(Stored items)
□ □ □ □ □ □ □
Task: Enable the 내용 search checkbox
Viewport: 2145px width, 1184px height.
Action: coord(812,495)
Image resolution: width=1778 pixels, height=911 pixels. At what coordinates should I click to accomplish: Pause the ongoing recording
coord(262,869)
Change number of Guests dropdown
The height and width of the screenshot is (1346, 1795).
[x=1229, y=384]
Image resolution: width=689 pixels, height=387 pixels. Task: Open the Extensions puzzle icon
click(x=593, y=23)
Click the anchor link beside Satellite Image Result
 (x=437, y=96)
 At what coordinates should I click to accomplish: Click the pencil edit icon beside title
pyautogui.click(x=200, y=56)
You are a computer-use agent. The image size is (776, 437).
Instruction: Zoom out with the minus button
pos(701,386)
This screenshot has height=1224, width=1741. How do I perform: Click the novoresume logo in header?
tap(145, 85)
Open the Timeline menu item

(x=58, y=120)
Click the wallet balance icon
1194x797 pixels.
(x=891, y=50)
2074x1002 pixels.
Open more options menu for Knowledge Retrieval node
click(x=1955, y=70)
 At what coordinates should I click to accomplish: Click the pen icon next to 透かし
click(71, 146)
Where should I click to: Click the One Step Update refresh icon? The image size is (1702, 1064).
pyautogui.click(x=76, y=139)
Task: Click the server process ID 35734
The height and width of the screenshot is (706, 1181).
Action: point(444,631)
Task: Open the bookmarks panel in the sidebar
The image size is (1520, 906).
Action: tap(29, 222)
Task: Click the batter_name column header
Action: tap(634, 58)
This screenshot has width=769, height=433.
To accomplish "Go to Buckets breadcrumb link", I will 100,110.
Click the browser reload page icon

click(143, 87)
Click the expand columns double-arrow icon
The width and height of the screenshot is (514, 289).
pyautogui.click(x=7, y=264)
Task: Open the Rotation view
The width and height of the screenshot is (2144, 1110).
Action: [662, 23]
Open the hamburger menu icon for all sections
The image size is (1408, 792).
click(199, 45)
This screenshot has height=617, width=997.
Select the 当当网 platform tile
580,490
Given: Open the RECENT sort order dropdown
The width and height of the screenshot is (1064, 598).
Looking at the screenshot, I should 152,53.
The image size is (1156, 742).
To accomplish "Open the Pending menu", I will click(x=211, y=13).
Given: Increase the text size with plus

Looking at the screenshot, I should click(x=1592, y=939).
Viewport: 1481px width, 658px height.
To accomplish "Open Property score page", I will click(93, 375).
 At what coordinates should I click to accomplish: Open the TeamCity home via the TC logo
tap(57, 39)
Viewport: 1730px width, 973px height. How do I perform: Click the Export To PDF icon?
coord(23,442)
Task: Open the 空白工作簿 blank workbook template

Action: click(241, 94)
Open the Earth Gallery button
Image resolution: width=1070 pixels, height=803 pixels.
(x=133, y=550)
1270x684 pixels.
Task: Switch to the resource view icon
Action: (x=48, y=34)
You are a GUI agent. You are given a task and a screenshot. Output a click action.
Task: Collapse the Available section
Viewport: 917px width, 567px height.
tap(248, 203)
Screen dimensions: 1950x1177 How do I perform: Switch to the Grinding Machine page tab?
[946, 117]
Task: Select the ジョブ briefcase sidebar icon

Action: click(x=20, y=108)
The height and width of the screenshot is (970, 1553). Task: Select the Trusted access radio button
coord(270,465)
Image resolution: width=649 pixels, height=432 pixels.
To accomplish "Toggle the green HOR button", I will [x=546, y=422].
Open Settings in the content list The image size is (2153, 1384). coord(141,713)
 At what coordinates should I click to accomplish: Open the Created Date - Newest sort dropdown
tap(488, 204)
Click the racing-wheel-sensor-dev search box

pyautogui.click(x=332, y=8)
□ □ □ □ □ □ □
Give back the data above exactly, so that every line matches.

Task: Enable the 내용 search checkbox
Viewport: 2145px width, 1184px height.
Action: coord(812,495)
Image resolution: width=1778 pixels, height=911 pixels. At what coordinates should I click to accomplish: Pause the ongoing recording
coord(262,869)
Change number of Guests dropdown
The height and width of the screenshot is (1346, 1795).
[x=1229, y=384]
Image resolution: width=689 pixels, height=387 pixels. Task: Open the Extensions puzzle icon
click(x=593, y=23)
Click the anchor link beside Satellite Image Result
 (x=437, y=96)
 At what coordinates should I click to accomplish: Click the pencil edit icon beside title
pyautogui.click(x=200, y=56)
You are a computer-use agent. The image size is (776, 437).
Instruction: Zoom out with the minus button
pos(701,386)
This screenshot has height=1224, width=1741. How do I perform: Click the novoresume logo in header?
tap(145, 85)
Open the Timeline menu item

(x=58, y=120)
Click the wallet balance icon
1194x797 pixels.
(x=891, y=50)
2074x1002 pixels.
Open more options menu for Knowledge Retrieval node
click(x=1955, y=70)
 At what coordinates should I click to accomplish: Click the pen icon next to 透かし
click(71, 146)
Where should I click to: Click the One Step Update refresh icon? The image size is (1702, 1064).
pyautogui.click(x=76, y=139)
Task: Click the server process ID 35734
The height and width of the screenshot is (706, 1181).
Action: point(444,631)
Task: Open the bookmarks panel in the sidebar
The image size is (1520, 906).
Action: tap(29, 222)
Task: Click the batter_name column header
Action: tap(634, 58)
This screenshot has width=769, height=433.
To accomplish "Go to Buckets breadcrumb link", I will 100,110.
Click the browser reload page icon

click(143, 87)
Click the expand columns double-arrow icon
The width and height of the screenshot is (514, 289).
pyautogui.click(x=7, y=264)
Task: Open the Rotation view
The width and height of the screenshot is (2144, 1110).
Action: [662, 23]
Open the hamburger menu icon for all sections
The image size is (1408, 792).
click(199, 45)
This screenshot has height=617, width=997.
Select the 当当网 platform tile
580,490
Given: Open the RECENT sort order dropdown
The width and height of the screenshot is (1064, 598).
Looking at the screenshot, I should 152,53.
The image size is (1156, 742).
To accomplish "Open the Pending menu", I will click(x=211, y=13).
Given: Increase the text size with plus

Looking at the screenshot, I should click(x=1592, y=939).
Viewport: 1481px width, 658px height.
To accomplish "Open Property score page", I will click(93, 375).
 At what coordinates should I click to accomplish: Open the TeamCity home via the TC logo
tap(57, 39)
Viewport: 1730px width, 973px height. How do I perform: Click the Export To PDF icon?
coord(23,442)
Task: Open the 空白工作簿 blank workbook template

Action: click(241, 94)
Open the Earth Gallery button
Image resolution: width=1070 pixels, height=803 pixels.
(x=133, y=550)
1270x684 pixels.
Task: Switch to the resource view icon
Action: (x=48, y=34)
You are a GUI agent. You are given a task and a screenshot. Output a click action.
Task: Collapse the Available section
Viewport: 917px width, 567px height.
tap(248, 203)
Screen dimensions: 1950x1177 How do I perform: Switch to the Grinding Machine page tab?
[946, 117]
Task: Select the ジョブ briefcase sidebar icon

Action: click(x=20, y=108)
The height and width of the screenshot is (970, 1553). Task: Select the Trusted access radio button
coord(270,465)
Image resolution: width=649 pixels, height=432 pixels.
To accomplish "Toggle the green HOR button", I will [x=546, y=422].
Open Settings in the content list The image size is (2153, 1384). coord(141,713)
 At what coordinates should I click to accomplish: Open the Created Date - Newest sort dropdown
tap(488, 204)
Click the racing-wheel-sensor-dev search box

pyautogui.click(x=332, y=8)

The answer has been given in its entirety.